## What you are asked to do
Reproduce the data below word for word, from the line with "is (433, 822)." up to and including the line with "display a second darkroom image window is", and leave the pictures out.

## Material for this exercise

----

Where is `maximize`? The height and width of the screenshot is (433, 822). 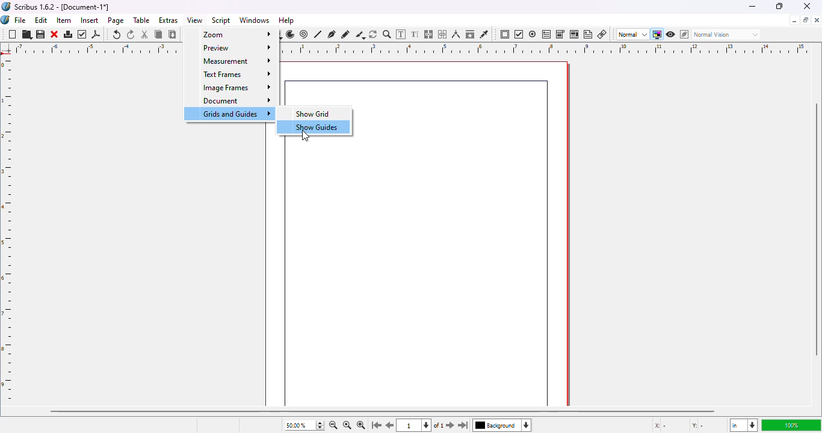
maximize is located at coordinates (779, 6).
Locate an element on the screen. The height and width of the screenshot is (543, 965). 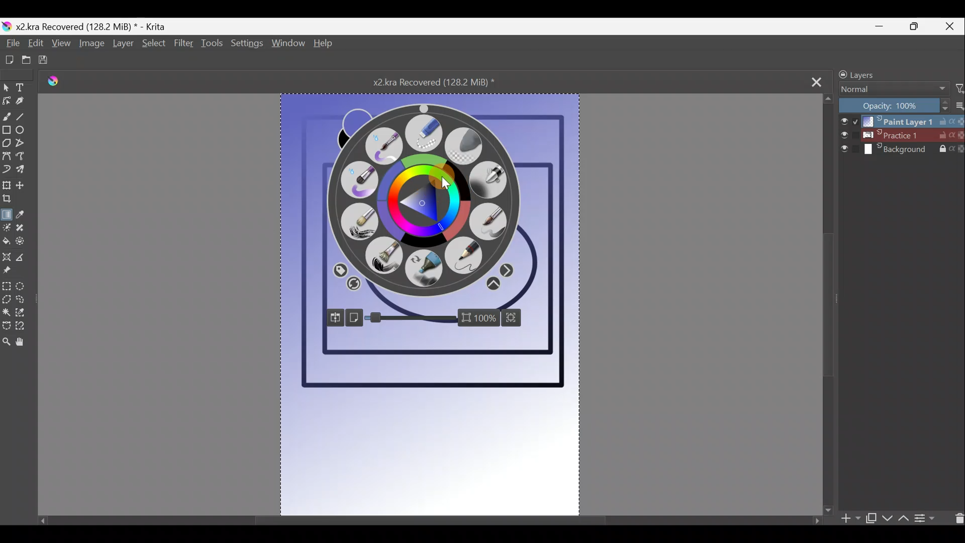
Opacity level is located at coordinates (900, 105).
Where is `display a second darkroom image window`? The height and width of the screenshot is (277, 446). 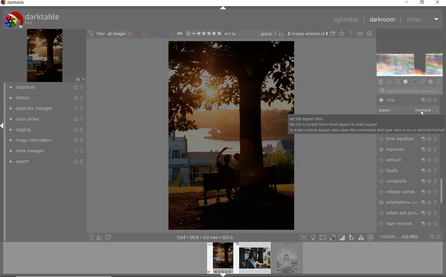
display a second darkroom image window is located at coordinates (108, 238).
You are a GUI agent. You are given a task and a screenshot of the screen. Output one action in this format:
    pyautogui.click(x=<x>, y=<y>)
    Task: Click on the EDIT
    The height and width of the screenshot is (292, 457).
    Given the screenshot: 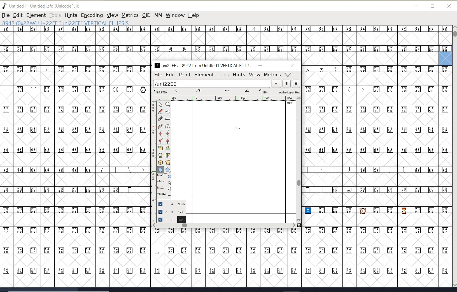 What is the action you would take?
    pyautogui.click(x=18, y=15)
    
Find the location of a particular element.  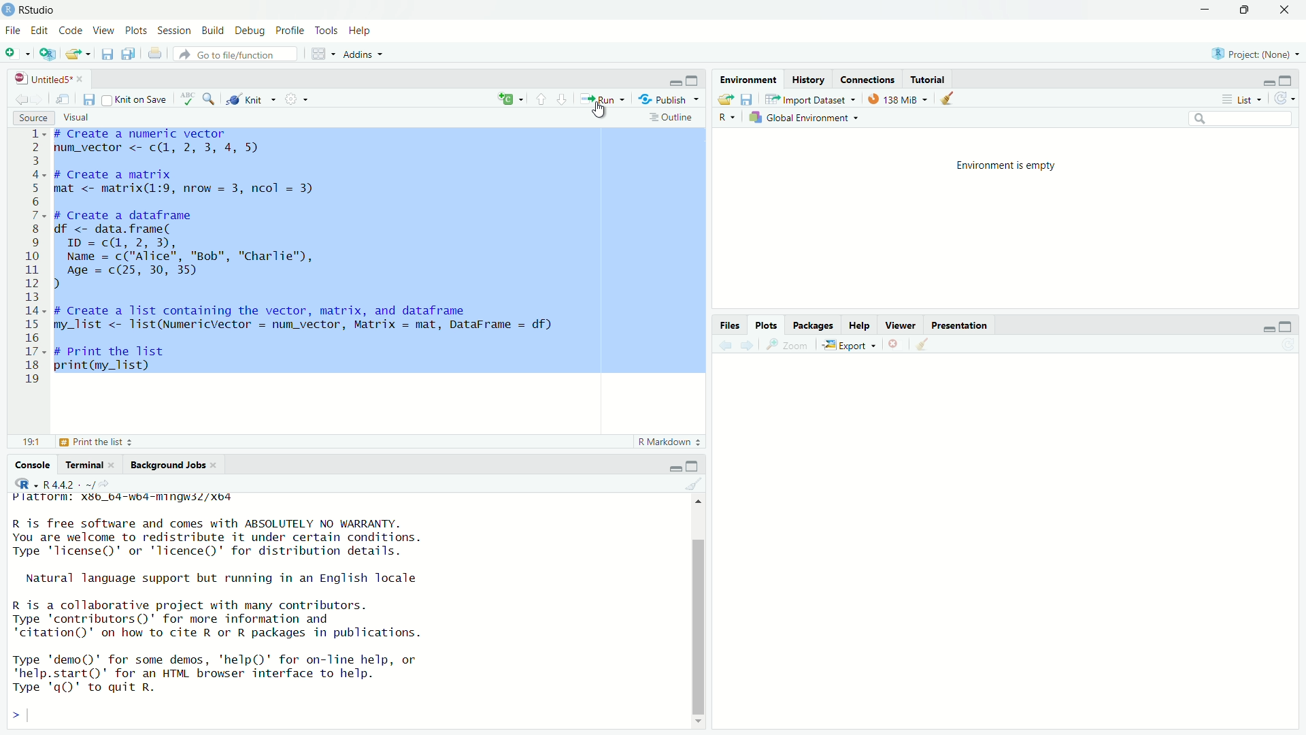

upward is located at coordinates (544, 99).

----

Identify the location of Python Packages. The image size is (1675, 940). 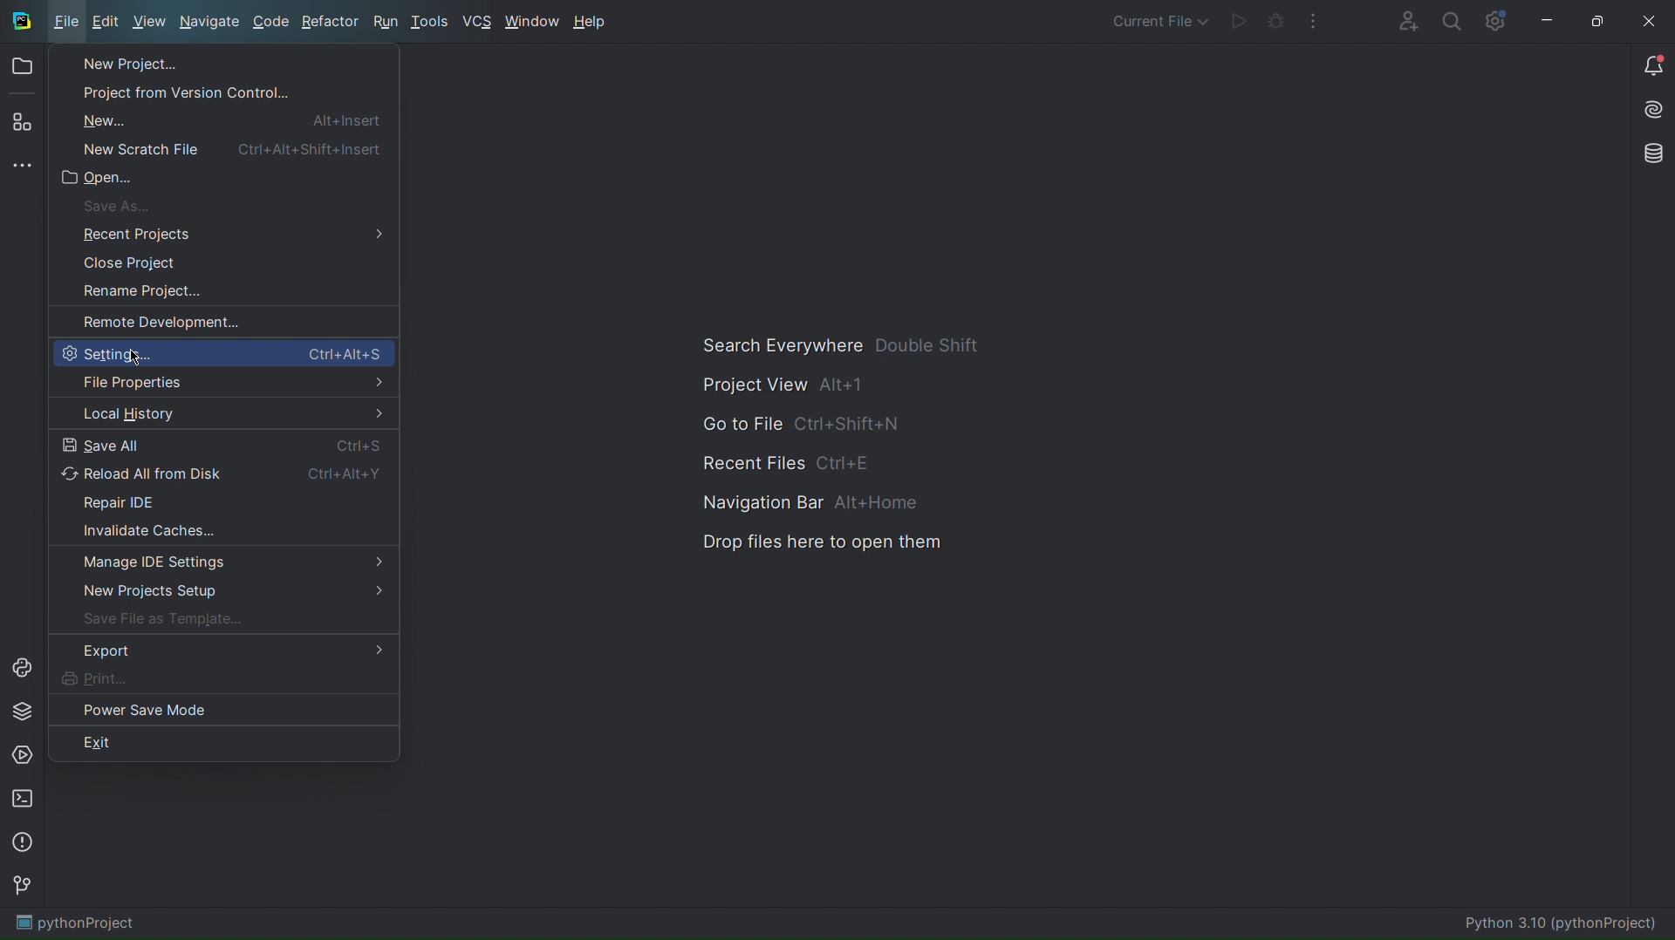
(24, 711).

----

## Exercise output
Where is `maximize`? The height and width of the screenshot is (433, 822). 
maximize is located at coordinates (779, 6).
Locate an element on the screen. The height and width of the screenshot is (543, 965). 
Opacity level is located at coordinates (900, 105).
Where is `display a second darkroom image window`? The height and width of the screenshot is (277, 446). 
display a second darkroom image window is located at coordinates (108, 238).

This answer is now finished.